[Python-3000] How will unicode get used?

Mon Sep 25 16:33:26 CEST 2006

On 9/25/06, Josiah Carlson <jcarlson at uci.edu> wrote:
>
> gabor <gabor at nekomancer.net> wrote:
> > Martin v. Löwis wrote:
> > > Gábor Farkas schrieb:

> > >> should he write his own slicing/whatever functions to get consistent
> > >> behaviour on linux/windows?

> > now, for this to behave correctly on non-bmp characters, i will need to
> > write a custom function, correct?

As David Hopwood pointed out, to be fully correct, you already have to
create a custom function even with bmp characters, because of
decomposed characters.  (Example:  Representing a c-cedilla as a c and
a combining cedilla, rather than as a single code point.)  Separating
those two would be wrong.  Counting them as two characters for slicing
purposes would usually be wrong.

Even 32-bit representations are permitted to use surrogate pairs; it
just doesn't often make sense.

These are problems inherent to unicode (or at least to non-normalized
unicode).  Different python implementations may expose the problem in
different places, but the problem is always there.
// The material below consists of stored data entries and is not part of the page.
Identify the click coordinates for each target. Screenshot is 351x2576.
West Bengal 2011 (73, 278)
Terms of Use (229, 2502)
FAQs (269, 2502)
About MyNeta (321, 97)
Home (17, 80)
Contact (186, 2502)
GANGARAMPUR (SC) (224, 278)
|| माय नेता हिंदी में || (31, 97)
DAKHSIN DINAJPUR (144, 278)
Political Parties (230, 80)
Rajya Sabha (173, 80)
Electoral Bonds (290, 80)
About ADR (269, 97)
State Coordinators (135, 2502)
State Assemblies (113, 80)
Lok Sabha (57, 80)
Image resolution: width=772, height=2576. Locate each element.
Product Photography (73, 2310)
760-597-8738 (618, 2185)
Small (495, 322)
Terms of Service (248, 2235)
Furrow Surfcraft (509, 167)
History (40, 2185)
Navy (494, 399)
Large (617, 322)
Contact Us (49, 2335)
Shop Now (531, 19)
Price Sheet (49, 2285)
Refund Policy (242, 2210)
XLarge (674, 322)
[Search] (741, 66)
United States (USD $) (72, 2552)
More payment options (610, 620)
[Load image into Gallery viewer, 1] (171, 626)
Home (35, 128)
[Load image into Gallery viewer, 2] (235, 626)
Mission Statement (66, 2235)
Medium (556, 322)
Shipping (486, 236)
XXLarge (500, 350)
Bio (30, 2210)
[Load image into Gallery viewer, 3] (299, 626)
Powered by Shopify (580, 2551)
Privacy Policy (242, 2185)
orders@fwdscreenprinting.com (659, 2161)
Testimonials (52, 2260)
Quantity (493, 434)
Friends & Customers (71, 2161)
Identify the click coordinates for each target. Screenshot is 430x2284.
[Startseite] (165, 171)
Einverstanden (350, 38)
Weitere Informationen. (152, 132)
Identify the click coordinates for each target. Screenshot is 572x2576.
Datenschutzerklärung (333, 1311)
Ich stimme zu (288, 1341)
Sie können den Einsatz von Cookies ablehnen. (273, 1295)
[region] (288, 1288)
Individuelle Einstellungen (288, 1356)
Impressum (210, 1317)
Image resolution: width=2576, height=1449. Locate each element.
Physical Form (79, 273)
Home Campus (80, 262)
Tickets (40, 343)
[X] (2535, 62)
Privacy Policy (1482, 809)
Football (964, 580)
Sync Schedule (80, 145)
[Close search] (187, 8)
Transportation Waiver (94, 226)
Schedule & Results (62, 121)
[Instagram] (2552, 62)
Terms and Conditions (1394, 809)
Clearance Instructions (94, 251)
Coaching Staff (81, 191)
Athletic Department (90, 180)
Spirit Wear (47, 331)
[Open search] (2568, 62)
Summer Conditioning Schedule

We *could* specify that slicing and indexing act as though the
underlying representation were normalized (and this would typically
require normalization as part of construction), but I'm not sure that
is the right answer.  Even if it were trivial, there are reasons not
to normalize.

> It is important, arguably one of the most important pieces.  But there
> are three parts; 1) code points not currently defined within the unicode
> spec, but who have specific encodings (based on the code point value), 2)
> in the case of UTF-16 representations, Python's handling of characters >
> 65535, 3) surrogates.

> I believe #1 is handled "correctly" today, Martin sounds like he wants
> #2 fixed for Py3k (I don't believe anyone *doesn't* want it fixed), and
> #3 could be fixed while fixing #2 with a little more work (if desired).

You also left out (4), decomposed characters, which is a more complex
version of surrogates.

Guido just stated that #2 is intentional,  though he didn't pronounce
that it should stay that way.  There are sound arguments both ways.
In particular, fixing it without fixing decomposed characters might
incur the cost without the benefit.

-jJ